It seems obvious, but during times of disruptive change, the ability to listen and learn are critical skills. In fact, this is called out as one of the key components (Sensing) in LEF’s 21st Century Organization framework. Professors Hiroyuki Itami and Kazumi Nishino, in their article ‘Killing Two Birds with One Stone’ in the journal Long Range Planning1, argue that a business model has two functions: profit for now, and learning for the future.

21st Century Organizations Are Listening Organizations

But real listening and learning, both at an individual and an organizational level, are rare skills.

But real listening and learning, both at an individual and an organizational level, are rare skills. Ever had a conversation with someone who pretends to listen to you, but is obviously just preparing what they are going to say next? Ever heard the term ‘corporate communications’, or ‘marketing communications’, and only thought of outbound/speaking, not inbound/listening?

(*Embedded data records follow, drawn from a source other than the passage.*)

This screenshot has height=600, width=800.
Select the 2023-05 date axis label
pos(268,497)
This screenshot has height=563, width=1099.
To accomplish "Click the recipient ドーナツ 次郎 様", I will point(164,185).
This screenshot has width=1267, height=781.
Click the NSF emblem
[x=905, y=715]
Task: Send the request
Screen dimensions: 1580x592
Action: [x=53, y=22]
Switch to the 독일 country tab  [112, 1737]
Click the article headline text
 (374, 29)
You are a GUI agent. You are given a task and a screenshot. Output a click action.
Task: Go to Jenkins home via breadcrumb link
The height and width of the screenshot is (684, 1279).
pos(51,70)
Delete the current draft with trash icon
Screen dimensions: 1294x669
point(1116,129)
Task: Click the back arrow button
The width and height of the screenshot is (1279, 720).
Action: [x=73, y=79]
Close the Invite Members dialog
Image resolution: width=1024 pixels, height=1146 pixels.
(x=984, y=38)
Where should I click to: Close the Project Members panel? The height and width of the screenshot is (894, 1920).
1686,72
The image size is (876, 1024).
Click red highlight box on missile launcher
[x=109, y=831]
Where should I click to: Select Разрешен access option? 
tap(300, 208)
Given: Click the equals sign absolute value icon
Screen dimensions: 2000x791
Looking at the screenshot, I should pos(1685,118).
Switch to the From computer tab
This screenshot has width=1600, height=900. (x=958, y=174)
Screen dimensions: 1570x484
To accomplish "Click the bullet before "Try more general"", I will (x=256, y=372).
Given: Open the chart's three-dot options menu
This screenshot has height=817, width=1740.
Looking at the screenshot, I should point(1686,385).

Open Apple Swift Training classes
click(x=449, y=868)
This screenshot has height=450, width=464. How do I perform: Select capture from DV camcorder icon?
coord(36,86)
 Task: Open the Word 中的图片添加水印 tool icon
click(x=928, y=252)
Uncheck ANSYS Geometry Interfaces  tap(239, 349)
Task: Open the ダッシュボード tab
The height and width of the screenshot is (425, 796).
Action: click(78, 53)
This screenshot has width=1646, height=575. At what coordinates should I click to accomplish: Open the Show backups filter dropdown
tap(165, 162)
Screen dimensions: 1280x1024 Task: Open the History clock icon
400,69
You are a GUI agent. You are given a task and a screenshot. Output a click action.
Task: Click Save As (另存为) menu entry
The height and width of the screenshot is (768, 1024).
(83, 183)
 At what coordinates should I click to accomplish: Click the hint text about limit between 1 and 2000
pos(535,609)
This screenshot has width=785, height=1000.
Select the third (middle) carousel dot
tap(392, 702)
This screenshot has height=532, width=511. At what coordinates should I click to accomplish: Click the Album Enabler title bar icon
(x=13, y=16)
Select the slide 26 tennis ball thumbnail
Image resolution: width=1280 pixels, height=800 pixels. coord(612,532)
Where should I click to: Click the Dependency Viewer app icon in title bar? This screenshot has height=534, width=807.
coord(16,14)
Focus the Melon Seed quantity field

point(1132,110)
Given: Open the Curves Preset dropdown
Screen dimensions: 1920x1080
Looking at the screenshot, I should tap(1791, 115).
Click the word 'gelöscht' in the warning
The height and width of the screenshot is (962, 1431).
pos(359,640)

I would argue there are five levels of listening:

Level 0 – not hearing.

Being ignorant of what is going on around you.

Level 1 – shallow/narrow/twisted listening.

Listening and translating what you hear based on your biases/the existing categories in your mindset/culture. Only listening in a limited set of domains. (For example, only keeping track of technology trends, not regulatory trends.)

Level 2 – deep/broad listening.

Listening to a wide variety of sources on a wide variety of topics, triangulating the information and thinking through what the sources were trying to say. This requires what psychologists call ‘theory of mind’ – understanding that there are other individuals/organizations in the world, with their own world view; they are not just objects in your world.

Level 3 – active/dynamic listening.

Proactively experimenting and testing to explore the situation and the possibilities. This includes hacking, champion/challenger marketing, and other means of dynamically exposing the context.

Level 4 – full lifecycle listening and learning.

Closing the loop so that learnings are synthesized, and actions taken based on what you learn.


Professor Ed Hess, author of Learn or Die2, talked about the importance of listening at the LEF CIO Forum in Washington in May. LEF’s Simon Wardley also refers to it, as situational awareness. Lewis Richards and Bob Barker have developed a two-day Digital Xperience Lab, a hands-on playground that exposes participants to new digital skills with a view to effecting change within their businesses. 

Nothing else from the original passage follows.